> **ARTICLE**
::::
Using the Right Communication is a Factor for Success

At night and during weekends the risk for cyberattacks is the highest. Bertram Dunskus explains what businesses should do after an attack and outlines preventative measures.

Mr. Dunskus, how often do SMEs contact you due to the aftermath of a serious cyber-attack?

The number of requests for assistance rises steadily. Just five years ago it was seldom for this topic to come up since the costs of an attack on an SME outweighed the benefits significantly and hence was not economically interesting nor viable. In the meantime, the requests have increased tenfold. The hacker industry is so professionalized and industrialized that atattacks on SME get cheaper to the point of making them very profitable.

How are such attacks structured and what issues do clients face after an attack?

Usually, it’s been months since the actual attack. The attackers first gather information about the systems and download the data. On day X, a few employees will notice strange behavior on their computers. The issues caused by the attack often spreads to other computers. As soon as IT goes down, the realization sets in that it’s one of the most important areas of a business because barely any business activities can be maintained.

Are you the knight in shining armor? How do you help?
::::
> **SUPPLIED INFORMATION**
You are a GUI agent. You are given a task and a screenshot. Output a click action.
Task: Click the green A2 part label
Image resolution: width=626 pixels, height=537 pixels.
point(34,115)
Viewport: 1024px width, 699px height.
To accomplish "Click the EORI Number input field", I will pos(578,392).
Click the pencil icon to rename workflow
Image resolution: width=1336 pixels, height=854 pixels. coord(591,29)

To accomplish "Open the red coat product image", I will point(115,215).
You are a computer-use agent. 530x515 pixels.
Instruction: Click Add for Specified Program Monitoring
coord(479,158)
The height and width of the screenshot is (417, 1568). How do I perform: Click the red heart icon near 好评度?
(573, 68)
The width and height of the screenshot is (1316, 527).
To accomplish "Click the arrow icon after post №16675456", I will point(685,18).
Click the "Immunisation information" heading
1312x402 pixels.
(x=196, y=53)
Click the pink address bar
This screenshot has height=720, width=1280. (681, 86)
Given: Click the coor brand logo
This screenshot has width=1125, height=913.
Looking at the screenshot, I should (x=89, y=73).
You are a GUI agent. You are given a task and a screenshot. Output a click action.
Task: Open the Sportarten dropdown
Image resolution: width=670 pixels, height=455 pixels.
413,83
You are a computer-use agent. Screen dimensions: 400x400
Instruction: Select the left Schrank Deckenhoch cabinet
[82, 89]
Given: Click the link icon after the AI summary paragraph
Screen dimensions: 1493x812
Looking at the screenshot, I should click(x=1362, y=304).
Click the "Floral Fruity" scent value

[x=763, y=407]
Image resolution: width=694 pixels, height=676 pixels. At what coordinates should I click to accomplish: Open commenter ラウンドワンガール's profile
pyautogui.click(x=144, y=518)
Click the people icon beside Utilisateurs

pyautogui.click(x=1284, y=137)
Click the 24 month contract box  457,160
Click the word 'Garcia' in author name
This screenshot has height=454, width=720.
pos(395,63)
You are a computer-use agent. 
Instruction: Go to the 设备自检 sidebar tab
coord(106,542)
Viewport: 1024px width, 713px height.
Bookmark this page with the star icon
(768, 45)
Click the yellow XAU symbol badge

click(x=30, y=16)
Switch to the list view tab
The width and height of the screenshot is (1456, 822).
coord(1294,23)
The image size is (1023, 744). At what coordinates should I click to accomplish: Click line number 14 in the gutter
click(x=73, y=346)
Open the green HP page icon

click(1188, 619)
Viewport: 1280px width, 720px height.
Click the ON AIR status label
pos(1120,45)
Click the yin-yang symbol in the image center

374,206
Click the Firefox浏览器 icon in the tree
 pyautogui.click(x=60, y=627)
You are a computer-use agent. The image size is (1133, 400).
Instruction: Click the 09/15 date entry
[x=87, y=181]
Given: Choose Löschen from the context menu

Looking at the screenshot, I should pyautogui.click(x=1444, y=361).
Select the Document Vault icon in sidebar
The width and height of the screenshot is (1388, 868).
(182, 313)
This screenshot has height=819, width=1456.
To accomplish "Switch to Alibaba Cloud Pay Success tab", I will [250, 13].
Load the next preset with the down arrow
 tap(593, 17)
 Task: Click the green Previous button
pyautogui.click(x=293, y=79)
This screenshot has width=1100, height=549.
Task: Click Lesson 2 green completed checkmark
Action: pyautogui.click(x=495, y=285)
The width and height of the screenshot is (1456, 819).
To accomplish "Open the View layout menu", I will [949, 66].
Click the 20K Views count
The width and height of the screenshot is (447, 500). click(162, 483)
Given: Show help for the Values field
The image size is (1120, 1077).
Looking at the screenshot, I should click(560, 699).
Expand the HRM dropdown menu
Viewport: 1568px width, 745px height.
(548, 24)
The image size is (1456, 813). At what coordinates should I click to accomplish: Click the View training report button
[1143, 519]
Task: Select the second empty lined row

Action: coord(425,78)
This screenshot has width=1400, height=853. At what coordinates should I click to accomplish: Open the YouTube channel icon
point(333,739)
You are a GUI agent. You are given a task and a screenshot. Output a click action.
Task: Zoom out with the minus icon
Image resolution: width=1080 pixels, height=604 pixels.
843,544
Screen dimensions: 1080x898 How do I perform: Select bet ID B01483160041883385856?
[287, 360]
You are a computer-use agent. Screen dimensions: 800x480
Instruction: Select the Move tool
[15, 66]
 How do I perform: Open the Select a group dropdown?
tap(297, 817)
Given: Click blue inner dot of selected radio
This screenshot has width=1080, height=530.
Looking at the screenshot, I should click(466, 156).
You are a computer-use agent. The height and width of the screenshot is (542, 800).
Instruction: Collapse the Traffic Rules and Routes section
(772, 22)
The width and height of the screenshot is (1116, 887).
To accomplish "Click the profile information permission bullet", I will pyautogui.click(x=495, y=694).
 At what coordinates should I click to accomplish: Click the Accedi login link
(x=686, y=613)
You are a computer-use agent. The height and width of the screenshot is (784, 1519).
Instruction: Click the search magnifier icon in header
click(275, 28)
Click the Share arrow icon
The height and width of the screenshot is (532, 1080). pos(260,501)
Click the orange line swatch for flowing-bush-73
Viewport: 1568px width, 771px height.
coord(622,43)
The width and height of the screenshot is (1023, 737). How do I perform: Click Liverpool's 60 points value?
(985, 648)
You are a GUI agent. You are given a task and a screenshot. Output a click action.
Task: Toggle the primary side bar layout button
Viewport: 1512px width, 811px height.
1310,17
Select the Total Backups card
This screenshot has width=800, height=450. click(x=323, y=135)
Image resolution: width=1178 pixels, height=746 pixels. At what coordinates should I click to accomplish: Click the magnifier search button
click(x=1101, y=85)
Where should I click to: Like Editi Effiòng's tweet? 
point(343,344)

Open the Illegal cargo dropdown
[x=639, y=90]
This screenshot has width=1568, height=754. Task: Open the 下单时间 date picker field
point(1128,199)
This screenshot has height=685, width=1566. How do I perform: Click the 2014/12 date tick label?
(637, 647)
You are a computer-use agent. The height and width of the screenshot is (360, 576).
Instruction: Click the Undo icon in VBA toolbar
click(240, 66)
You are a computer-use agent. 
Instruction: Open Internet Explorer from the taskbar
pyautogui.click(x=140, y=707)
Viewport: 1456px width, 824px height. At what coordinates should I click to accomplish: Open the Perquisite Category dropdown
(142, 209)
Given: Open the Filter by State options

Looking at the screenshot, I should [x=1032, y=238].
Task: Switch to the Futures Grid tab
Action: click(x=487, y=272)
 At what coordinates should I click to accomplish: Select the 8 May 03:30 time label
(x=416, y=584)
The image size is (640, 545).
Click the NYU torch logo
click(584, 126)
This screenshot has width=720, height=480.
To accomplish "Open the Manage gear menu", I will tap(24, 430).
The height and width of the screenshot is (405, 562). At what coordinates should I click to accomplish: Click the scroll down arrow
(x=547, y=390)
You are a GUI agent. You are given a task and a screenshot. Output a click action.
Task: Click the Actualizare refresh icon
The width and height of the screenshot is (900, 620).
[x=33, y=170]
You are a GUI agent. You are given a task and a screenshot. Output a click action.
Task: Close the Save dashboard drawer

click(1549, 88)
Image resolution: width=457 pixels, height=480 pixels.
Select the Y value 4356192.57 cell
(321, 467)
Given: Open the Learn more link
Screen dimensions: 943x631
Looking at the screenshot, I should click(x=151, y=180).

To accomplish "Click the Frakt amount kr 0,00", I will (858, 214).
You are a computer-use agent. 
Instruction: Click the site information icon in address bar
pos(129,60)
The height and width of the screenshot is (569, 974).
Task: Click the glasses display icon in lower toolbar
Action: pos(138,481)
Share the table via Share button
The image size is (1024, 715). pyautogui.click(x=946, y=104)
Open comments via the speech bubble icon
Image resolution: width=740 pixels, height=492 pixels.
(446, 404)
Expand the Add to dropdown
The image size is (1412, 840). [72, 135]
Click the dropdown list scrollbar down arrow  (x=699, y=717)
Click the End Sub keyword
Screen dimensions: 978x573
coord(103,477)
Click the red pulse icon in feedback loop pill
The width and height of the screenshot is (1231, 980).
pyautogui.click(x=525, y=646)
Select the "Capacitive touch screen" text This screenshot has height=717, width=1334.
::::
> **WRITTEN TASK**
Condense the interview paragraph that begins "Usually, it's been months" into a short list that keeps its main facts.

> **EXERCISE RESPONSE**
- The actual attack usually happened months earlier.
- The attackers first gather information about the systems and download the data.
- On day X, a few employees notice strange behavior on their computers, and the problems often spread to other computers.
- Once IT goes down, it becomes clear that IT is one of the most important areas of a business, because barely any business activities can be maintained.